I'm thinking of just slipping coasters over the cork tape on the butt sections, but am I going to encounter a problem now on rods that have a reel seat already?

I'm basically wondering whether you can cast factory rods with a low-mounted reel or does this style requires a seat-free custom rod?


----------



## eric (Oct 24, 2007)

if your rod is still in warranty.
leave the reelseat as is.
dont wanna void the almighty warranty.

just use coasters on the bottom, or zip ties, or tape, or rod clamp..
whatever floats the boat.


----------



## kingfisherman23 (Dec 14, 2003)

And what about one that is out of warranty?


----------



## Hudak (Sep 10, 2007)

ooeric said:


> if your rod is still in warranty.
> leave the reelseat as is.
> dont wanna void the almighty warranty.
> 
> ...


Maybe I missed something, but he didn't mention anything about modifying the rod or reel seat in any capacity, what does a warranty have to do with what he does on occasion in the field without changing the rod at all?

Robert


----------



## eric (Oct 24, 2007)

thekingfeeder said:


> Maybe I missed something, but he didn't mention anything about modifying the rod or reel seat in any capacity, what does a warranty have to do with what he does on occasion in the field without changing the rod at all?
> 
> Robert


if your gonna spend 20$ for a set of nice coasters 
to use on your favorite rod.

you might as well just take the reel seat off, especially if the rod has no warranty.

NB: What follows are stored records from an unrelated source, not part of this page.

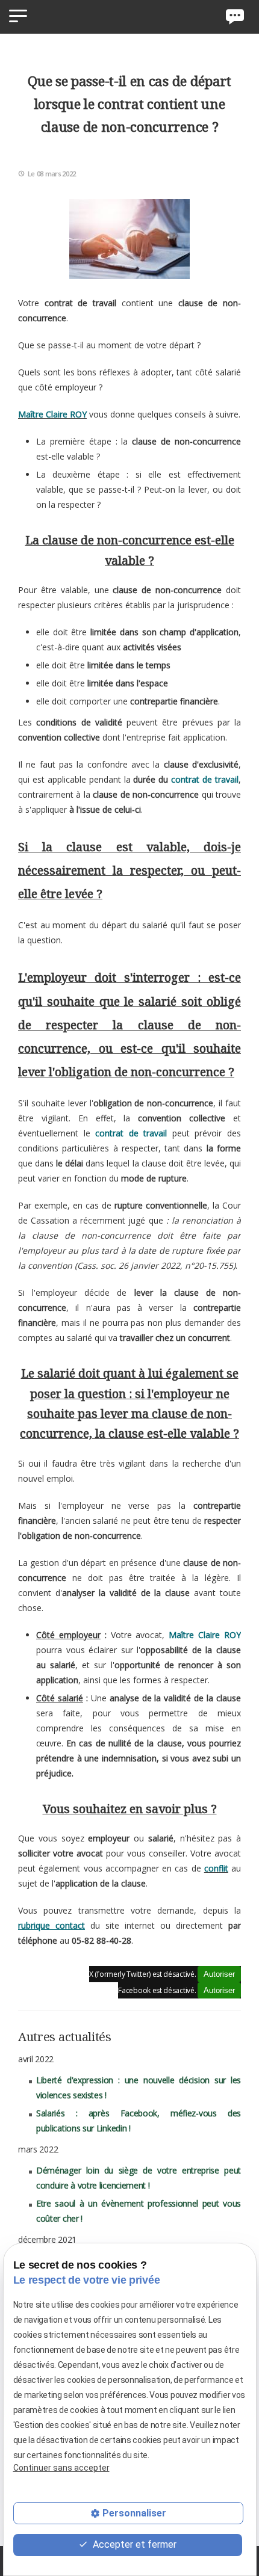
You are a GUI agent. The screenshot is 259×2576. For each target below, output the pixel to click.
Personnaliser (134, 2513)
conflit (216, 1868)
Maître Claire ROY (52, 414)
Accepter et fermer (133, 2544)
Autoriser (219, 1974)
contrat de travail (205, 779)
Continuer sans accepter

so then, you can use high or low reel whenever you want.


----------



## Iceman (Jan 12, 2004)

It will pose no problems casting in the low reel position with a fixed reel seat on the rod. I have seen many good casters in tournements pull this off.

Ron


----------



## Mark G (Nov 15, 2004)

Iceman said:


> It will pose no problems casting in the low reel position with a fixed reel seat on the rod. I have seen many good casters in tournements pull this off.
> 
> Ron



I agree- the only time it would be an issue is if the reel seat happens to be where you would want to place your upper hand, that is unlikely.

As long as it is not an overly large reel seat, you should not have a problem experimenting with low reel casting on the rod. ( An overly large reel seat might esxperience issues with the line slapping against it, again not very likely.)


----------



## kingfisherman23 (Dec 14, 2003)

So if I were to put coasters on an OM 10 it's not gonna damage the blank, correct?

Evan


----------



## Lip Ripper (Dec 8, 2003)

kingfisherman23 said:


> So if I were to put coasters on an OM 10 it's not gonna damage the blank, correct?
> 
> Evan


nope, its all good. i have done the exact same thing.


----------



## Mark G (Nov 15, 2004)

kingfisherman23 said:


> So if I were to put coasters on an OM 10 it's not gonna damage the blank, correct?
> 
> Evan



Just don't crank down overly tight on the coasters, make sure they are snug and the reel isn't moving around on you, but don't tighten down to the point where your squeezing the snot out of the cork tape- it might help to install a 6" short section of heat shrink over the cork tape where you want to use the coasters.

Just my opinion but there isn't a whole lot of advantage in going low reel seat on a 10' rod, but if you just want to experiment with what it is like to throw low reel, no problem.


----------



## kingfisherman23 (Dec 14, 2003)

Yeah I'm looking to try it out before investing in a 12' or 13'

Plus I'm gonna try the same thing with my Diama 11'4" as soon as I get my Abu ordered.


----------